Symptoms of systemic vasculitis

This page covers:
  • Having symptoms appear in different areas of the body
  • Finding that symptoms are getting worse
  • Wondering what the body will do next
  • Piecing together the symptoms

Having symptoms appear in different areas of the body

Pain and extreme fatigue were common among the people we spoke to. They described a wide range of symptoms in many different parts of the body. Symptoms of vasculitis could present as infection, pain, swelling or lumps, bleeding, loss of feeling, strength or movement, or a change in appearance, sensation or function of a body part.

Before Isabella was diagnosed with vasculitis, she’d had “bouts” of chest infections, stomach problems and painful joints for many years.

Salma’s vasculitis symptoms included infections, pain and other worrying changes throughout her body.

Like Salma, Grant, Mo, Pete and Charlie experienced ear, nose and throat symptoms.

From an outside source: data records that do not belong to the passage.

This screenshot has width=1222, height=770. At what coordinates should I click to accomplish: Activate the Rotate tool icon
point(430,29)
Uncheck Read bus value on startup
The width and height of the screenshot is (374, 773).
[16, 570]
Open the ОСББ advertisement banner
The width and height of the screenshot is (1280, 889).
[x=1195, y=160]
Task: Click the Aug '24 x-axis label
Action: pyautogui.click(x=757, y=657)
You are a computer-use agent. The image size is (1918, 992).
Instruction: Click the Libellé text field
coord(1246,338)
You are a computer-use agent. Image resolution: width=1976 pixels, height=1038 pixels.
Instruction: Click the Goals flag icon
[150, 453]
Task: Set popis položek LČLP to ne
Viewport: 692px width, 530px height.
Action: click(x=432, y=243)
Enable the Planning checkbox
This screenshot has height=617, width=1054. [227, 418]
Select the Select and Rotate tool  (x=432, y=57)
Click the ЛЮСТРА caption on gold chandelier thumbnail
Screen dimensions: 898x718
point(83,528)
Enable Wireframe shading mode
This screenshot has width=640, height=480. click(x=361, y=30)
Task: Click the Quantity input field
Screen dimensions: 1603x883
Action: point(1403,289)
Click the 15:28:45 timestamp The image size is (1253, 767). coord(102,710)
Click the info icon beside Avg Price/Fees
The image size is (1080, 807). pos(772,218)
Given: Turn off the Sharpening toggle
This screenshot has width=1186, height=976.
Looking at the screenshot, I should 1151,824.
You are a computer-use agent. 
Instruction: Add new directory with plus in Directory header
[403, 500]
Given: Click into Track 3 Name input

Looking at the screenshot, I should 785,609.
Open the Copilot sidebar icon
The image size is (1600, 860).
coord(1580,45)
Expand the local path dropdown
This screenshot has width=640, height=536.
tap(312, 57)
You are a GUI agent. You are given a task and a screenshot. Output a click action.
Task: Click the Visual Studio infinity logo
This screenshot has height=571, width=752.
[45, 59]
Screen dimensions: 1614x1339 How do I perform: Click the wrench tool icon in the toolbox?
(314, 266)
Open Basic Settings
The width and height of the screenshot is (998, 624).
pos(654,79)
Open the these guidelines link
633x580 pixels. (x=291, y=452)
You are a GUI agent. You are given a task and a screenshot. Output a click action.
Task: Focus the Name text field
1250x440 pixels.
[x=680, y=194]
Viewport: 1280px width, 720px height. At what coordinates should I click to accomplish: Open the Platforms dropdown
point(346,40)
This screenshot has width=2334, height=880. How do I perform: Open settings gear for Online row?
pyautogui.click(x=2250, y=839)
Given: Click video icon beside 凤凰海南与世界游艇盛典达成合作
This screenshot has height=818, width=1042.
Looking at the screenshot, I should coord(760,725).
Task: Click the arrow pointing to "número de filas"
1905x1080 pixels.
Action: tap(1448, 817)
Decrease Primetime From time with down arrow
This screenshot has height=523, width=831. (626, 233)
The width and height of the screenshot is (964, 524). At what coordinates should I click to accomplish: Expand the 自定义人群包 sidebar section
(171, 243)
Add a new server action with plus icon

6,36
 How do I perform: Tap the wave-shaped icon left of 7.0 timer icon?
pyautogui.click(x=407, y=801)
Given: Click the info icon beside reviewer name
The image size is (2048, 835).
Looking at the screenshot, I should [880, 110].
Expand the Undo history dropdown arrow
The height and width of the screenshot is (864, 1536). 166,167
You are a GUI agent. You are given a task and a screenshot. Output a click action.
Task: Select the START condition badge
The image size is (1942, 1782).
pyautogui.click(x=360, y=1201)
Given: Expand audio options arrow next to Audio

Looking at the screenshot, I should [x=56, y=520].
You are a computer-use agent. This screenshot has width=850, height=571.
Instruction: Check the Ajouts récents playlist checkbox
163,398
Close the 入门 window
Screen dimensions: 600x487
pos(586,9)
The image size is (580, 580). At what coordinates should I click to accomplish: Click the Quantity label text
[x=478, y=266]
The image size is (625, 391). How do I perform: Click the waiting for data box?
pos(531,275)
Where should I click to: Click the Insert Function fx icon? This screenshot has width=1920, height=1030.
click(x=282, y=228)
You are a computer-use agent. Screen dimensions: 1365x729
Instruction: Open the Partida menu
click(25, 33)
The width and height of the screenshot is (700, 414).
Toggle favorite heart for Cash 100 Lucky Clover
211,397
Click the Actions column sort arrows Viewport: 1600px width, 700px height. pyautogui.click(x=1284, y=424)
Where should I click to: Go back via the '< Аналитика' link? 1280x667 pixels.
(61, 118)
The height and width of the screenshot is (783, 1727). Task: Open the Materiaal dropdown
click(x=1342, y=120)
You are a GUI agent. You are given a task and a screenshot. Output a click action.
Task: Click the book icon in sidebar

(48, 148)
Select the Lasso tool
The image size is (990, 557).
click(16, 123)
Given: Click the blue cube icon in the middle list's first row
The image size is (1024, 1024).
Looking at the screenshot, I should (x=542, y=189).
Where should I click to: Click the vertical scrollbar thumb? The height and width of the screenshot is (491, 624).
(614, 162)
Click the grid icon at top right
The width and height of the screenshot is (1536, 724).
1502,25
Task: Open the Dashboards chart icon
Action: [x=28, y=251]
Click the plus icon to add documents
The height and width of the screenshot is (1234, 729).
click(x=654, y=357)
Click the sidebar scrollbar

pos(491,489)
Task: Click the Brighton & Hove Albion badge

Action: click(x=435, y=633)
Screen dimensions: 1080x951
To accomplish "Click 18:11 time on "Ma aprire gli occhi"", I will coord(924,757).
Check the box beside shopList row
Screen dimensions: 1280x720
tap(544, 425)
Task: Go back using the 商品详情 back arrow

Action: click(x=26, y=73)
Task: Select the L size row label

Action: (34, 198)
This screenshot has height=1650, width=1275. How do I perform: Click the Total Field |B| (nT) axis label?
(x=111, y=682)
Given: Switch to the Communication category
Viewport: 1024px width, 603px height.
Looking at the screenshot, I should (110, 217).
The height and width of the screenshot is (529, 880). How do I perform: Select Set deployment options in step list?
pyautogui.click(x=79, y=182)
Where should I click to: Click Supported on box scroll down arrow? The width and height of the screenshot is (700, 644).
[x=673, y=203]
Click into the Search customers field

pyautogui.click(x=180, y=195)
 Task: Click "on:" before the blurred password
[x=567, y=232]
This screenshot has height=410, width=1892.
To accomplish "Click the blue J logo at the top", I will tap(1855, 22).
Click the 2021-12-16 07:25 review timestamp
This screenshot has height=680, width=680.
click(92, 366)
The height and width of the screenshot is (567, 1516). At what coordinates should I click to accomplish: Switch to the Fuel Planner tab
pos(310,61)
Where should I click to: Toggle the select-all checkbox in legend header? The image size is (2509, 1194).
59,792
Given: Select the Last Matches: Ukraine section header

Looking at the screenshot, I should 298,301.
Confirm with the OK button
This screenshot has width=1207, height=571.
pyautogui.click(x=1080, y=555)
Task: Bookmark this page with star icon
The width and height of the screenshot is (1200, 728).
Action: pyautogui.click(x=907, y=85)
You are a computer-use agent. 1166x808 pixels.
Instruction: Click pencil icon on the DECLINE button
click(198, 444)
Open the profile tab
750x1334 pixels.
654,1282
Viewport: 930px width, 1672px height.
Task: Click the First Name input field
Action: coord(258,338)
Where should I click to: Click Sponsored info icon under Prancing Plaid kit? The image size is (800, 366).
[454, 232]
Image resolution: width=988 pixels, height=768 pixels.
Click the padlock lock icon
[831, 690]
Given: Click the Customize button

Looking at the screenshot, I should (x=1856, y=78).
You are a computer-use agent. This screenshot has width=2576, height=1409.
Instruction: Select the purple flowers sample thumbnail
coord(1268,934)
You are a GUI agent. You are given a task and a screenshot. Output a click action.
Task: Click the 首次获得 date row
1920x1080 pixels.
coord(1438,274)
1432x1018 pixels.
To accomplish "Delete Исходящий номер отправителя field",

These could include sinusitis, a runny, crusty, blocked or bleeding nose, nasal polyps, voice problems, tinnitus and hearing loss. In addition, Dawn found that, “My nose appearance was beginning to change, my face was beginning to swell; basically it looked like somebody had punched me in the face.”
People talked about a similar range of problems affecting other areas of their body such as their eyes (e.g. bloodshot, painful, sight loss), head (e.g. headache, tingling scalp), jaw, chest (e.g. wheezing, breathlessness, infection, clots), tummy, joints, skin (e.g. rashes, blisters), hands and feet (e.g. cramps, numbness, loss of power). In addition, similar symptoms could appear in different areas of the body; Nicky and Melissa, for example, were affected by oral and genital ulcers.

Roberta’s worst vasculitis symptom was facial pain. She also had a tender scalp and “couldn’t bear to lean my head on the pillow.”

Repeated episodes of mouth peeling and ulcers took their toll on Melissa and her family.

Of the people we spoke to, only Jeremy felt he had been effectively “symptomless.” However, even he had what he now knows was a vasculitis rash.

Finding that symptoms are getting worse

It was common for people to tell us how their symptoms built up. They described getting more symptoms, which became more intense, with the whole process seeming to gather momentum.

Gail’s vasculitis symptoms started subtly. She felt scared as they grew in number, intensity and speed.

Peter said, “All during this period my symptoms were getting worse, a list as long as your arm…It got to the point where I couldn’t actually walk up a normal indoor flight of steps…it was getting pretty much out of hand.” Many noted that symptoms seemed to move around their body. Some people talked about a particular symptom as if it had been a last straw – in Grant’s case when his eyelid drooped, and for Mo, Angharad and Wendy, when they coughed up blood. Like Gail, people often talked about their symptoms getting worse over many years, while for others – including Steve and Jane – it was more sudden and dramatic.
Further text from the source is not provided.